Fortunately, instead of turning to decades-old technology that has shown limited value, the pandemic has forced people to think differently and use modern, human-relevant technology that has contributed to the development of effective and safe vaccines and treatments. The global organs-on-chips market is expected to grow from $20.53 million in 2020 to $84.09 million in 2025.
Recently, Israeli scientists at Hebrew University created a cancer drug using a “human simulator chip”, completely circumventing animal tests. This demonstrates that the use of modern, human-relevant technology can lead to faster, safer outcomes.
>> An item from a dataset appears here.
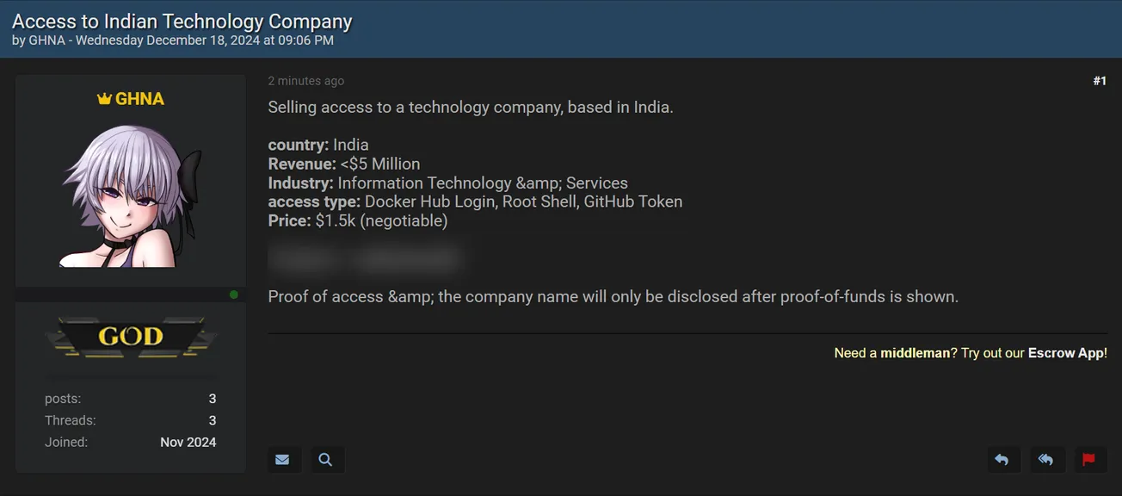Screen dimensions: 1122x496
Task: Open the send private message envelope icon
Action: 284,459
Getting a drug to the point of clinical trials normally takes at least four to six years, hundreds of animals and costs millions of dollars, denying treatments to patients and leaving a trail of beleaguered animals in its wake. Investing in human biology is the pathway forward.
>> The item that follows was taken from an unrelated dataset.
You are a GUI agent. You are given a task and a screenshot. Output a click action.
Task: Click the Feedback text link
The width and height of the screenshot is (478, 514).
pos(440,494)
The “Stockpile” Exists , But Has Been Squandered on Needless Experiments, Abuse and Neglect in National Primate Research Centers
A “national stockpile” of non-human primates already exists. The NIH National Primate Research Centers (NPRC) were established by Congress in the 1960s to “provide scientists with specialized resources to conduct research with nonhuman primates.” The facilities operate with continuing controversy. For example, the Oregon National Primate Research Center (ONPRC) has a disturbing record of violations of the Animal Welfare Act since its inception. The NIH has provided over $100 million in grants over the past five years for ONPRC to conduct mostly needless and redundant research on these highly intelligent animals. With that public funding comes responsibilities for proper animal care.
The ONPRC has committed at least a dozen violations of the AWA over the past few years due to its inexcusable mistreatment of primates. Many of those violations were considered “critical violations” by the USDA. One incident occurred in August 2020 when a technician neglected to remove two rhesus macaques from their cage before placing the cages in a high temperature cage-washing machine. One monkey died in the machine, while the second needed to be euthanized because of injuries sustained.
Compounding these acts of negligence and even cruelty, the studies carried out are largely repetitive and appear to offer little prospect of advancing work to advance human health. For example, NIH has been funding virtually the same, recurring research related to stress and alcoholism for the past 20 years to the tune of over $8 million dollars at ONPRC alone. The project leader for these ongoing, redundant studies, was approved for another $2.4 million in the fall of 2020 to spend the next five years studying the impact of chronic drinking on COIVD-19 morbidity.
Fortunately, a bill (HR 1744) recently introduced in the U.S. House of Representatives seeks to establish a National Center for Alternatives at the NIH specifically to develop, promote and fund alternatives to animal research and testing. This Center would provide incentives to use nonanimal methods and provide funding for that type of research and testing. The establishment of this Center would be a major step forward in moving the archaic research system to human-relevant methods.
Funding these modern test methods instead of wasting funds on repetitive, unproductive animal research must become a top priority to advance science for meaningful change for humankind. We cannot persist in driving a constant loop where we run through animals, get non-predictive results, and then make up for it by relying on the results of human clinical trials. Every segment of society relies on innovation to improve. Why not in drug development science?